The Food and Drug Administration (FDA) has ruled that the vitamin B6 compound, pyridoxamine dihydrochloride, cannot be used in dietary supplements.
The decision, in response to a petition from a North Carolina-based firm called Biostratum, provoked the Washington DC-based Council for Responsible Nutrition (CRN) to issue a statement warning that a precedent could be established that could see the status of other ingredients challenged.
Biostratum and CRN have been debating the status of the ingredient via FDA petitions since at July, 2005. Biostratum is the manufacturer of a pyridoxamine-based drug called Pyridorin designed to prevent the progression of diabetic nephropathy (kidney disease).
The FDA verdict, delieved on January 12, reasoned that the ingredient was authorized for investigation as a new drug before it was ever marketed as a dietary supplement. Such situations forbid dietary supplement marketing, a fact CRN accepts, but the group said in a statement it was “disappointed” with the decision nonetheless.
The trade group said the case highlighted an ongoing area of uncertainty that contributed to the status of pyridoxamine dihydrochloride being altered.
There exists a grandfathering clause for ingredients that have been on the market for more than 15 years, but CRN said the way this list functioned “was not agreed upon”.
This 15-year period coincides with the enactment of the 1994 Dietary Supplements and Health Education Act (DSHEA), around which time much evidence was presented supporting ingredients such as pyridoxamine dihydrochloride.

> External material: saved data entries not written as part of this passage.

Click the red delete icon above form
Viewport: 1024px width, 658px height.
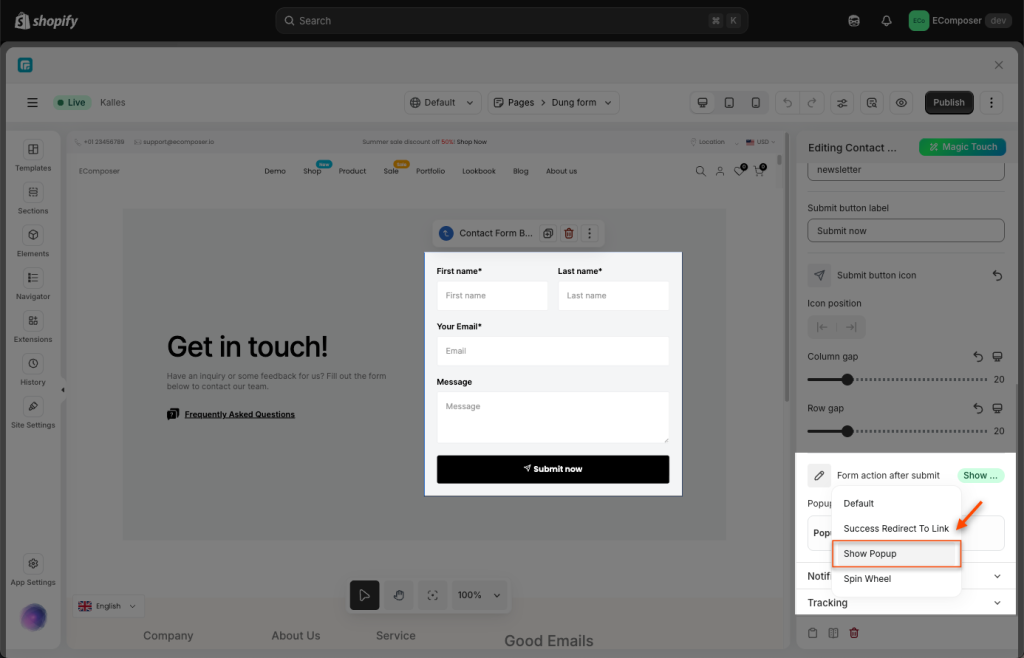coord(569,233)
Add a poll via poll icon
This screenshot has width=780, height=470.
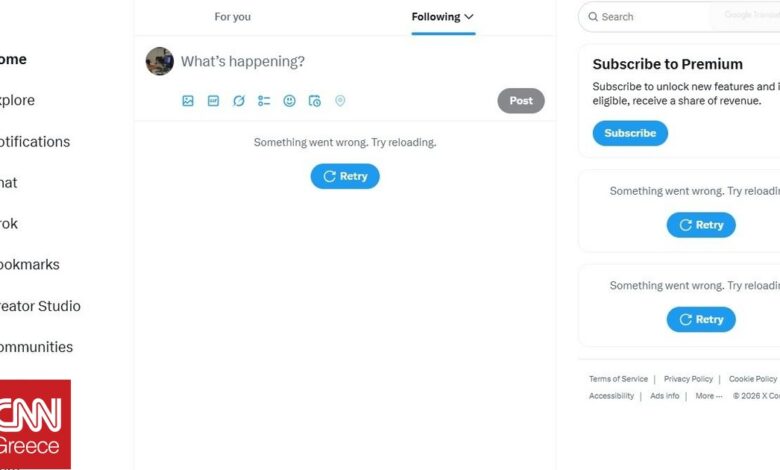pos(264,101)
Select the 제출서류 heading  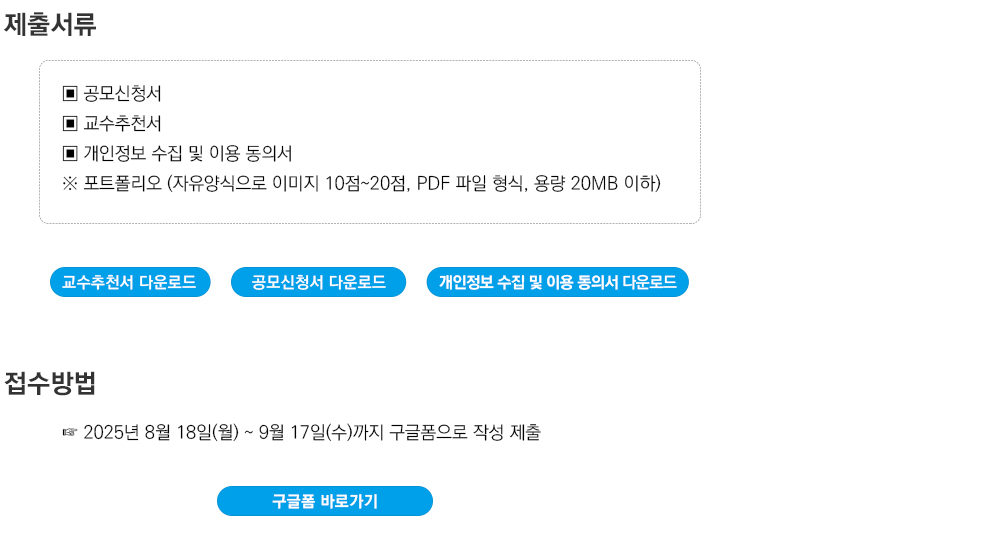click(x=50, y=25)
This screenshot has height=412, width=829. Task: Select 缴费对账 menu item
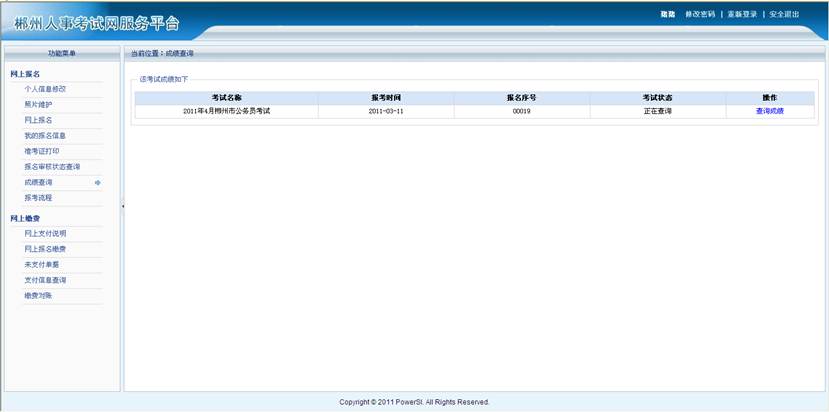point(39,296)
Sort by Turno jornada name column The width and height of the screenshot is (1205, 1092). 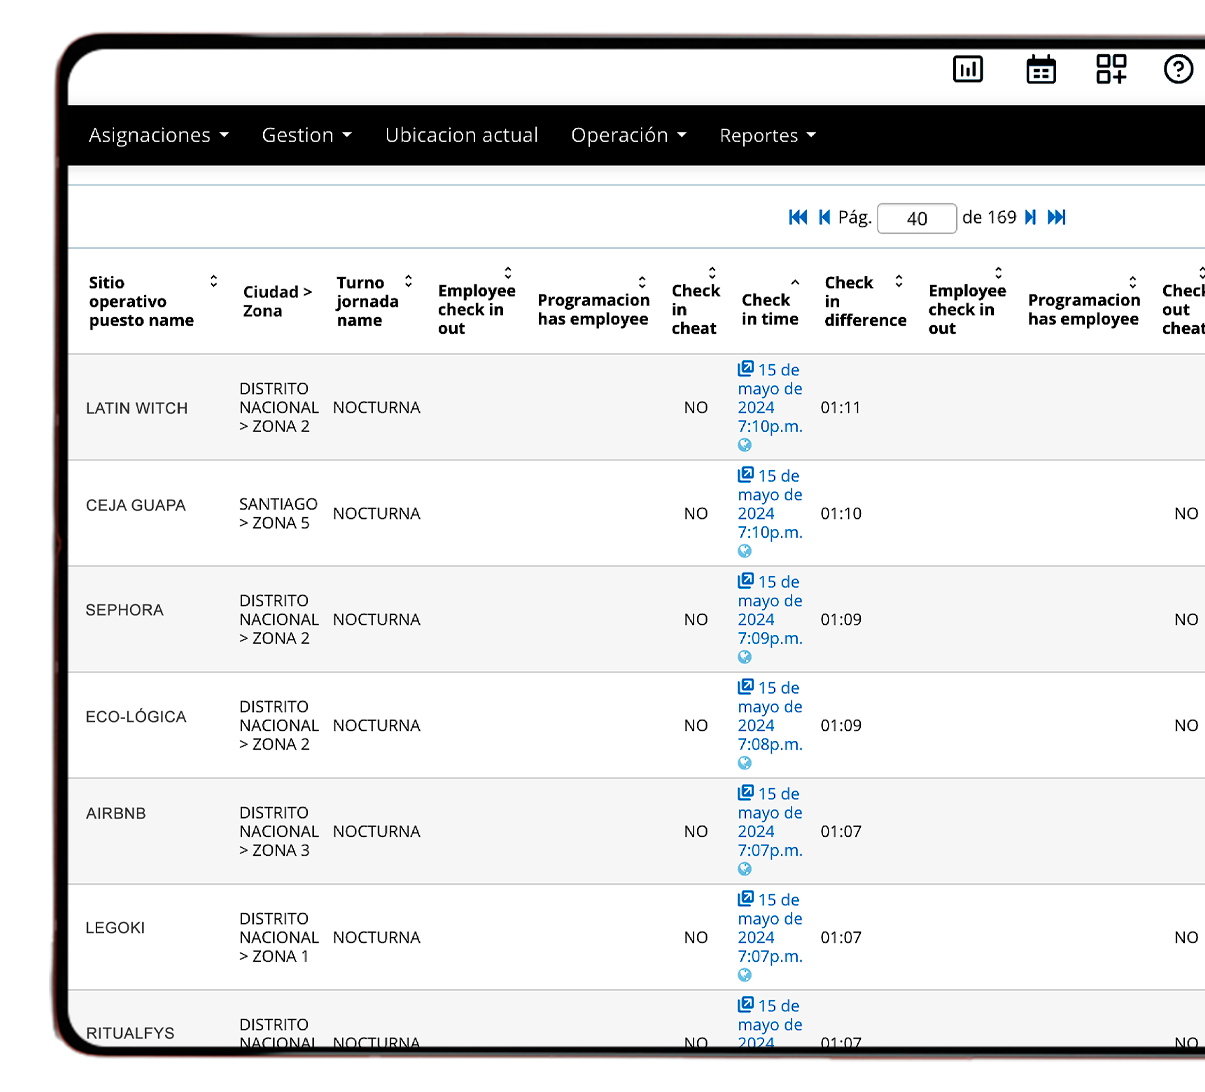(x=408, y=282)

“We are disappointed with FDA’s response to the recent citizen petition involving pyridoxamine that apparently views as inadequate the evidence presented by the industry, including CRN, of the previous marketing of pyridoxamine, even prior to the passage of DSHEA,” said CRN vice president of scientific and regulatory affairs, Andrew Shao PhD.
“FDA’s decision suggests that companies need to produce even more extensive evidence supporting an ingredient’s marketing as a dietary supplement, including catalog and business records from more than 15 years ago.”
Companies had to ensure that they could “substantiate that an ingredient has in fact previously been marketed as a dietary supplement.”
In a previous letter to the FDA, dated September 14, 2005, the CRN’s senior vice president of scientific and international affairs, John Hathcock, wrote that:
“Pyridoxamine is unequivocally a dietary ingredient because it is one of the three primary natural forms of vitamin B6, and it is one of the two predominant forms in animal products used as human foods.”
He noted pyridoxamine was on a CRN “gold list” of grandfathered ingredients that its marketing as a dietary ingredient was “entirely consistent with the long history of the science of this form of vitamin B6.”
At the time it said it would “gladly provide documentation of this fact”.
Among other things, pyridoxamine inhibits the formation of advanced glycation deposits.